§ TO-DO LIST
1. Summarize the text on the costs order in two sentences.
2. Rewrite the part of the text on the costs order between "A final point" and "you is perilous.", inclusive, changing "statute-barred" to "time-barred".

143. An order for costs against a non-party is not dependent upon, but can take into account, any improper conduct by the non-party….

The upshot was that the solicitor personally [cf the firm that employed him] was ordered to pay Palms’ cost of the proceeding on a standard basis until the date of the undisclosed sale and on an indemnity basis thereafter.
A final point is worth noting. Palms’ application was brought partly in reliance upon s 29 of the Civil Procedure Act [as discussed in Yara v Oswal blogged here] but that limb of the application was held to be statute-barred as it had not been made before the proceeding was “finalised” as required by s 30. However, this missed deadline did not matter for Palms as the Court held that it had power to order the costs against the solicitor under s 24 of the Supreme Court Act and/or in its inherent jurisdiction.

The lessons from this case? Four occur to me.

  • Acting for yourself and/or interests close to you is perilous.
  • A lawyer and client with apparently aligned commercial interests might still have a conflict of interest if the lawyer’s forensic judgment is thought to be compromised as a result of that close association.

§ GIVEN MATERIAL

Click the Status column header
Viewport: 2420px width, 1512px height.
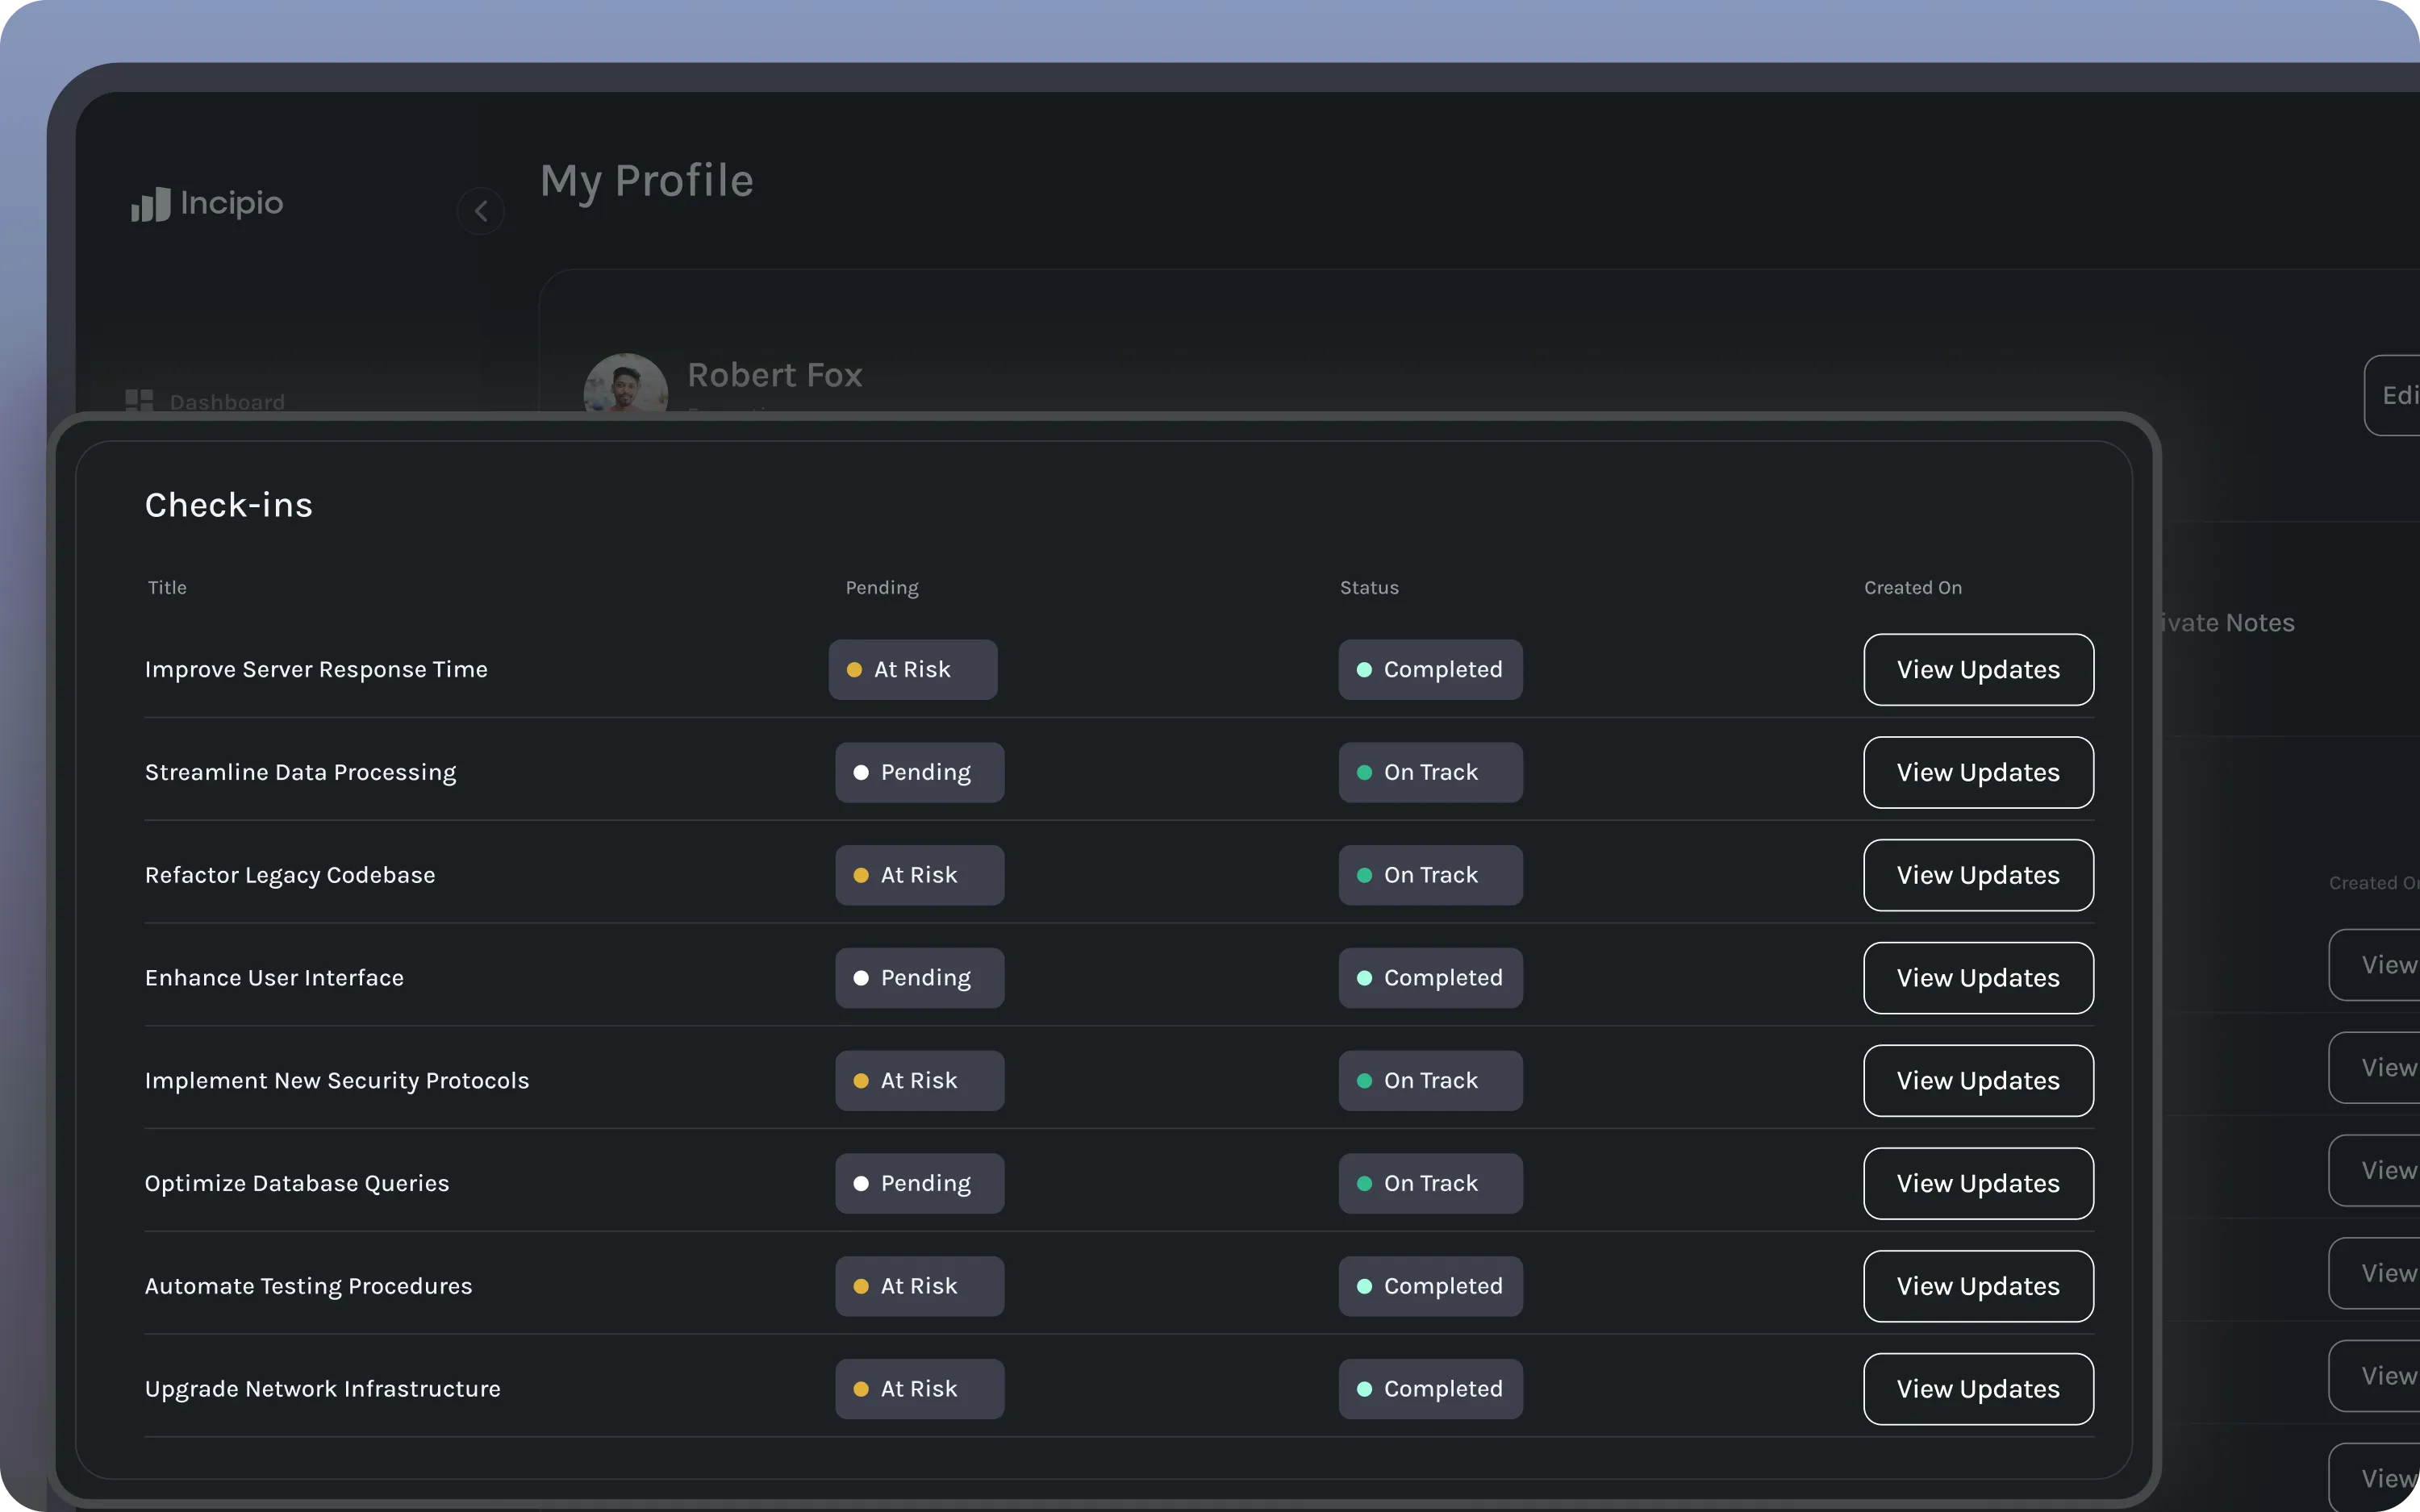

§ EXPECTED RESPONSES
1. The solicitor personally was ordered to pay Palms' costs of the proceeding, on a standard basis until the date of the undisclosed sale and on an indemnity basis after that. Palms' reliance on s 29 of the Civil Procedure Act was held to be statute-barred under s 30, but the Court held that it had power to order the costs against the solicitor under s 24 of the Supreme Court Act and/or in its inherent jurisdiction.

2.
A final point is worth noting. Palms’ application was brought partly in reliance upon s 29 of the Civil Procedure Act [as discussed in Yara v Oswal blogged here] but that limb of the application was held to be time-barred as it had not been made before the proceeding was “finalised” as required by s 30. However, this missed deadline did not matter for Palms as the Court held that it had power to order the costs against the solicitor under s 24 of the Supreme Court Act and/or in its inherent jurisdiction.

The lessons from this case? Four occur to me.

  • Acting for yourself and/or interests close to you is perilous.